I spawn 1 block of 256 threads from my Setup()
kernel to set up an array RNGstates
with 256 CURAND states:
__global__ void Setup(curandState *RNGstates, long seed) {
int tid = threadIdx.x;
curand_init(seed, tid, 0, &RNGstates[tid]);
}
Now, I spawn 1000 blocks of 256 threads from my Generate()
kernel to fill array result
with 256,000 random numbers. However, I do so using only the 256 states of RNGstates
, such that each state will be accessed by 1000 threads (one from each block):
__global__ void Generate(curandState *RNGstates, float *result) {
int tid = blockIdx.x*blockDim.x + threadIdx.x;
float rnd = curand_uniform(&RNGstates[threadIdx.x]);
result[tid] = rnd;
}
I know that calling curand_uniform()
updates the states somehow, so I presume some write operation is taking place.
So should I be worried about data races occuring when the 1000 threads mapped to each of the 256 CURAND states try to update the state implicitly through curand_uniform()
? Will this impact the quality of my random numbers (e.g. get frequent duplicate values)?
Many thanks.
I think sharing states will definitely impact the quality. Duplicate values are the best situation for sharing states. Data race could totally ruin the states.
You could keep one state for each of your threads.
When using 1000 blocks, 256,000 states are required for your case. The code should be like
__global__ void Setup(curandState *RNGstates, long seed) {
int tid = blockIdx.x*blockDim.x + threadIdx.x;
curand_init(seed, tid, 0, &RNGstates[tid]);
}
and
__global__ void Generate(curandState *RNGstates, float *result) {
int tid = blockIdx.x*blockDim.x + threadIdx.x;
float rnd = curand_uniform(&RNGstates[tid]);
result[tid] = rnd;
}
To reduce mem requirement for multiple blocks, you could limit your #block to a small number, and generate multiple random numbers per thread, instead of 1 random number per thread.

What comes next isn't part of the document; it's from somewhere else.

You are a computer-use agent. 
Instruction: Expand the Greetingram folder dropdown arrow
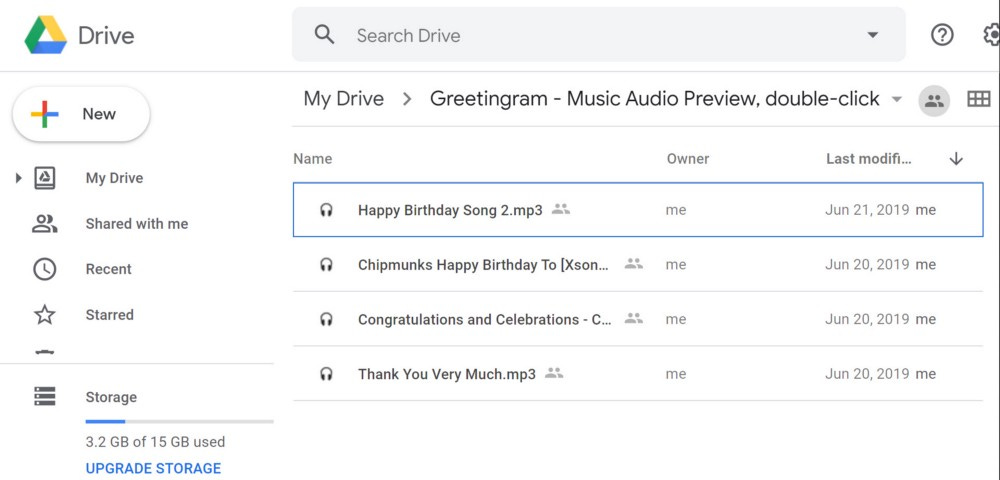(x=897, y=99)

__global__ void generate_uniform_kernel(curandState *state,
unsigned int *result)
{
int id = threadIdx.x + blockIdx.x * 64;
unsigned int count = 0;
float x;
/* Copy state to local memory for efficiency */
curandState localState = state[id];
/* Generate pseudo-random uniforms */
for(int n = 0; n < 10000; n++) {
x = curand_uniform(&localState);
/* Check if > .5 */
if(x > .5) {
count++;
}
}
/* Copy state back to global memory */
state[id] = localState;
/* Store results */
result[id] += count;
}
See the section Device API Examples in cuRAND ref manual for complete examples on how to deal with mutiple blocks.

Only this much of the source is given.